In 2015, Anthem, the second-largest health carrier, which operates the Blue Cross Blue Shield brand in 14 states, agreed to merge with third-largest Cigna, in what would be the biggest-ever merger of health insurers. It would leave Anthem as the surviving company with a controlling share of the merged company’s stock. Within Anthem states, existing Cigna customers could remain with Cigna, but the two insurers would otherwise no longer compete in those states.
The U.S. Department of Justice and several states successfully sued in district court to block the merger on the ground it would substantially lessen competition in affected markets, in violation of the Clayton Act. On appeal, Anthem argued the merger’s efficiencies would outweigh its antiicompetitive effects by reducing the costs of medical claims through lower provider rates, thus lowering Cigna’s rates. The government plaintiffs had argued these projected savings were unverified, not specific to the merger, and would not result in true efficiencies.
The circuit court found that the district court properly enjoined the merger based on Anthem’s failure to show the kind of extraordinary efficiencies necessary to offset the stipulated
Anti-competitive effect of the merger in the 14 Anthem states; chiefly the loss of Cigna, an “innovative competitor” in a “highly concentrated” market. It also found the merger would have a “substantial” anti-competitive effect in the Richmond, Virginia, large group employer market.
“The government met its burden to demonstrate a highly concentrated post-merger market, which would be reduced from four to just three competing companies,” the court concluded.
Under the circuit court’s precedent, “any claimed efficiency must be shown to be merger specific, [] it cannot be achieved by either company alone because, if [it] can, the merger’s asserted benefits can be achieved without the concomitant loss of a competitor.” FTC v. H.J. Heinz Co., 246 F.3d 708 (D.C. Cir. 2001).
Anthem claimed the savings would be achieved through re-branding and renegotiating provider contracts, by allowing the combined company to create a new product that features both “Cigna’s customer facing programs” and Anthem’s lower rates. However, the court argued that re-branding would create only a brief, interim benefit by integrating Cigna’s product faster than Anthem could develop a comparable product of its own. “None of the medical cost savings are merger-specific because they are based on an application of rates that each of the companies has already achieved on its own.”
Under existing guidelines, projected merger efficiencies must not be vague, speculative, or unverifiable by reasonable means. “Practical business realities would undermine the execution of [Anthem’s] plan, making achievement of the savings speculative, and therefore unverifiable,” the court concluded.
The court echoed the district court’s concern over how long projected savings for Cigna customers as a result of the combined company’s bargaining power would take to be realized.
“It is widely accepted that customers value the existing Cigna product, and that Cigna is a leading innovator in collaborative patient care.

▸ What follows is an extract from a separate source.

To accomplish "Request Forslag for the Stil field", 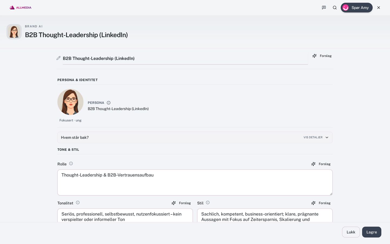I will (321, 203).
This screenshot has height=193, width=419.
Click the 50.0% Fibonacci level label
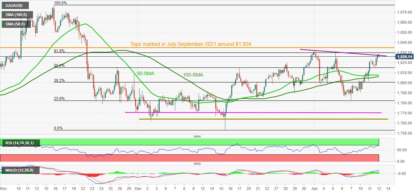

That threat to innovation is anticompetitive in its own right.”
The court also expressed doubt over whether the claimed savings would actually be passed to consumers “rather than simply bolstering Anthem’s profit margin. … The merger potentially harms consumers by creating upward pricing pressure due to the loss of a competitor, and so only efficiencies that create an equivalent downward pricing pressure are sufficient to reverse the merger’s potential to harm consumers.”
The court concluded that the district court reasonably determined Anthem failed to show the kind of “extraordinary efficiencies” needed to contain likely price increases in a highly concentrated market and to mitigate the threatened loss of innovation.